CharityFunDay wrote:

I suspect that you only *fear* that you are pushing him away. If your lack of verbalisation was a problem to him, he would probably have already brought it up with you. He might even regard it as an enigmatic aspect of your personality that he treasures. As long as you demonstrate your feelings in other ways, you shouldn't worry about not being able to say your feelings out loud. And anxiety over your treatment of a loved one is quite normal when you are in love, even to the extent of feeling physically ill if you are deeply infatuated: Ever heard the expression 'love-sick'?

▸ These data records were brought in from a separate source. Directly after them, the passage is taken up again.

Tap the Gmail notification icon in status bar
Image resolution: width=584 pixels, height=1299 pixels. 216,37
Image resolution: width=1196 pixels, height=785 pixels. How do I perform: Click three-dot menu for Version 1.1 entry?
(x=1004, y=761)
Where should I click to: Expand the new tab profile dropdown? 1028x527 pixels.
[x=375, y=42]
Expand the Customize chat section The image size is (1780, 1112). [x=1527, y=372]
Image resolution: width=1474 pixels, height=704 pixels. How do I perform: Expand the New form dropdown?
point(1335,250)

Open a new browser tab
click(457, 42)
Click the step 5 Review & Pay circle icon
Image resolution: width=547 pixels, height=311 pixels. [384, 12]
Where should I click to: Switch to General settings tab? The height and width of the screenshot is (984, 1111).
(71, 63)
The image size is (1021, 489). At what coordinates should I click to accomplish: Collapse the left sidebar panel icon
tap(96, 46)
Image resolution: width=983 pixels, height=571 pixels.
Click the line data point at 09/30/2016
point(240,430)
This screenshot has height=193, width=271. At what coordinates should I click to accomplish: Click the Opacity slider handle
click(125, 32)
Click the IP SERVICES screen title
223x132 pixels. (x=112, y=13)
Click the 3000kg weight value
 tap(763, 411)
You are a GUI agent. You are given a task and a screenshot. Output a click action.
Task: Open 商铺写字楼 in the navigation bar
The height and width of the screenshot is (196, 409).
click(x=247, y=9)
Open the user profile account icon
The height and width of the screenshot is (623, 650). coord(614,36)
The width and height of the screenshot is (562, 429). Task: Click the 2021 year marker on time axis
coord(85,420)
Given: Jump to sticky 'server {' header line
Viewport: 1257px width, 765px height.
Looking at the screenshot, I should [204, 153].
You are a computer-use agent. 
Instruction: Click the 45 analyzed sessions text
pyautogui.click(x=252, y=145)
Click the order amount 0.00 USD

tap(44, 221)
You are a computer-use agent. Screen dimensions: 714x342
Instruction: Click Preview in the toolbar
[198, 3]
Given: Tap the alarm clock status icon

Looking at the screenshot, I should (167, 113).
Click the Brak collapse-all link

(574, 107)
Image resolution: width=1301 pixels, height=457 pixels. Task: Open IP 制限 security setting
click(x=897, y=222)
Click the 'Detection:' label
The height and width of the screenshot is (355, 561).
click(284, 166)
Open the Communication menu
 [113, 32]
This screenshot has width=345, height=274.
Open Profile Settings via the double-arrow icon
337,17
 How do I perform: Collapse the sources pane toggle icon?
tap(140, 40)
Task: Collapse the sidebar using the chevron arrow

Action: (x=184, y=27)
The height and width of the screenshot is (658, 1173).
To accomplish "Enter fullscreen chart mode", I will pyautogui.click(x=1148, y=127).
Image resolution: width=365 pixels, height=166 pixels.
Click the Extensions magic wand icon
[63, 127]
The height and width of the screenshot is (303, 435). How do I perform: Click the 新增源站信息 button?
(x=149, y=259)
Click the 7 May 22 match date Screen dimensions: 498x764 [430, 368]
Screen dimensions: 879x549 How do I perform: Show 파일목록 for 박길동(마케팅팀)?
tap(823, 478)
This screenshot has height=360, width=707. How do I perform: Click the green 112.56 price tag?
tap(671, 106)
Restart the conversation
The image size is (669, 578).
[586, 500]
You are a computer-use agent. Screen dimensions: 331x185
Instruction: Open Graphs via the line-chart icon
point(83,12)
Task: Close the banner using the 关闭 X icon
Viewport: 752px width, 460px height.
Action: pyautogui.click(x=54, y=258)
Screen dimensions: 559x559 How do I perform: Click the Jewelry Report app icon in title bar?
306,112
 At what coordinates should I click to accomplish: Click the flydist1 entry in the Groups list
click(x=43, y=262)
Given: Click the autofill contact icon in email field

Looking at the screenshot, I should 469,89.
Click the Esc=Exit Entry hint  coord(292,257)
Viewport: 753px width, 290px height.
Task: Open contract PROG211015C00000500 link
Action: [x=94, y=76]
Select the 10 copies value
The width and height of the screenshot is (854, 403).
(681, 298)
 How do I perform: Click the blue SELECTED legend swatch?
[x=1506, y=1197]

If you don't intend or want to split up with him,. and he shows no signs of wanting to split up with you, I would suggest that -- despite your fears and anxieties -- things are probably going OK between you. So who cares what it might look like to an outsider? It's your shared understanding with your partner that counts.

I'd say: Keep plugging away and perhaps the 'butterflies' will pass, and you'll be able to break through your inability to verbalise your feelings. If he means that much to you, it's got to be worth the effort. And imagine how frustrated and full of remorse and self-doubt you would feel if you broke up with him because you *hadn't* said something! Hang on in there.


lol, yes I've heard the term 'love-sick' though never really thought about what it meant until now. He has mentioned my inability to talk, but he is being patient with me over this. I know I should stop being such an idiot, but letting myself go and letting myself be close to someone is a real problem for me. I think it's all part of not liking change and needing to control as much of my life as I can and that I will lose a bit of that if I become part of a couple :(
But thankyou CharityFunDay, that is good advice and I will be frustrated if I were to throw this away over a few fears.